(Saved data entries)
__________

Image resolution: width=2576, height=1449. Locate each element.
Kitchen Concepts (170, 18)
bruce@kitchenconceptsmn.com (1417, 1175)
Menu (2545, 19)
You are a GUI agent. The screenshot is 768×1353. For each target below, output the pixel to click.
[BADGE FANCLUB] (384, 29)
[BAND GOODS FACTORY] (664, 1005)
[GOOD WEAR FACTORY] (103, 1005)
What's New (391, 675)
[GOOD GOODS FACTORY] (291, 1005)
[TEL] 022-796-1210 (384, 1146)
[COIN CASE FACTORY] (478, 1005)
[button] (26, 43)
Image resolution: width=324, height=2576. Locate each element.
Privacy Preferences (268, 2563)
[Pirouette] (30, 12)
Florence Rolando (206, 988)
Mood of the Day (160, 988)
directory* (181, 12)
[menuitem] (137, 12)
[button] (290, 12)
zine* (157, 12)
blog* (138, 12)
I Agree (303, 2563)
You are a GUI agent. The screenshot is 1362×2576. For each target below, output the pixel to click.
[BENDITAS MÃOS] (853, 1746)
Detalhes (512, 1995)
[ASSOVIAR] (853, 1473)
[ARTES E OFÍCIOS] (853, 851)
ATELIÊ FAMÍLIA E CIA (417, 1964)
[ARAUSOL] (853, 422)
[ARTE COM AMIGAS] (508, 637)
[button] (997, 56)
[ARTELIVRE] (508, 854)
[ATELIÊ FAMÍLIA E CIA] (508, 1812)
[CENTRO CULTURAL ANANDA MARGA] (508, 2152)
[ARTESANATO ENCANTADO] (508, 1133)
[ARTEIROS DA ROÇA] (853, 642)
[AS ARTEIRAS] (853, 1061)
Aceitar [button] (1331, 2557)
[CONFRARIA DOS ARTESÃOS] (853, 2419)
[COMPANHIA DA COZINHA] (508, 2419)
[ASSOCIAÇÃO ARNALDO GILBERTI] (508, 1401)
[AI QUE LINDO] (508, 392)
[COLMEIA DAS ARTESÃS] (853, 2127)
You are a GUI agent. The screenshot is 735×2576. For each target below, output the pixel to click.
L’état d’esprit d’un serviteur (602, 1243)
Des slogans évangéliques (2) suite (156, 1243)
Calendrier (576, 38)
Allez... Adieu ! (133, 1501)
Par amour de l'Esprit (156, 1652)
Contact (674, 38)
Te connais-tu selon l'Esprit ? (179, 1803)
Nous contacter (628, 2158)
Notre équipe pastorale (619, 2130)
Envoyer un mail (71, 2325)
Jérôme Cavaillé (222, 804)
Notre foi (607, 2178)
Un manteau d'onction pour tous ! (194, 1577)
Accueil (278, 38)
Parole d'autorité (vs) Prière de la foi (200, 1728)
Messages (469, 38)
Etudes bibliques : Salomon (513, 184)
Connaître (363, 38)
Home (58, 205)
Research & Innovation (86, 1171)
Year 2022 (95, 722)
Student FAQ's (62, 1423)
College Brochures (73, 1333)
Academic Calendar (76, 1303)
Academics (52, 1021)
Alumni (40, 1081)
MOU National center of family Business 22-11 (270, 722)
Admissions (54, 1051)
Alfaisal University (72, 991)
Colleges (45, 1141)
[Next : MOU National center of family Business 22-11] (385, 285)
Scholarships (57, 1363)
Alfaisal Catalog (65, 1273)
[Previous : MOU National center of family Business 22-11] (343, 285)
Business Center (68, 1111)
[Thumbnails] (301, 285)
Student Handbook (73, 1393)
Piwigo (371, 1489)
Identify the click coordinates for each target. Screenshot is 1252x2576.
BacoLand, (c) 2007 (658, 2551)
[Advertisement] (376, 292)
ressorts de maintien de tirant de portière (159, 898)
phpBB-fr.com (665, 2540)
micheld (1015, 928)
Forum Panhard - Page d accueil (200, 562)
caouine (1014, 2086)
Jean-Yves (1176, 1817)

__________

PROBLEM TO WORK ON ▸ Produce an exact repeat of the lines from the one containing "Calendrier (576, 38)" through the last line of the data, and nothing more.

ANSWER TO THE EXERCISE ▸
Calendrier (576, 38)
Allez... Adieu ! (133, 1501)
Par amour de l'Esprit (156, 1652)
Contact (674, 38)
Te connais-tu selon l'Esprit ? (179, 1803)
Nous contacter (628, 2158)
Notre équipe pastorale (619, 2130)
Envoyer un mail (71, 2325)
Jérôme Cavaillé (222, 804)
Notre foi (607, 2178)
Un manteau d'onction pour tous ! (194, 1577)
Accueil (278, 38)
Parole d'autorité (vs) Prière de la foi (200, 1728)
Messages (469, 38)
Etudes bibliques : Salomon (513, 184)
Connaître (363, 38)
Home (58, 205)
Research & Innovation (86, 1171)
Year 2022 (95, 722)
Student FAQ's (62, 1423)
College Brochures (73, 1333)
Academic Calendar (76, 1303)
Academics (52, 1021)
Alumni (40, 1081)
MOU National center of family Business 22-11 (270, 722)
Admissions (54, 1051)
Alfaisal University (72, 991)
Colleges (45, 1141)
[Next : MOU National center of family Business 22-11] (385, 285)
Scholarships (57, 1363)
Alfaisal Catalog (65, 1273)
[Previous : MOU National center of family Business 22-11] (343, 285)
Business Center (68, 1111)
[Thumbnails] (301, 285)
Student Handbook (73, 1393)
Piwigo (371, 1489)
Identify the click coordinates for each target. Screenshot is 1252x2576.
BacoLand, (c) 2007 (658, 2551)
[Advertisement] (376, 292)
ressorts de maintien de tirant de portière (159, 898)
phpBB-fr.com (665, 2540)
micheld (1015, 928)
Forum Panhard - Page d accueil (200, 562)
caouine (1014, 2086)
Jean-Yves (1176, 1817)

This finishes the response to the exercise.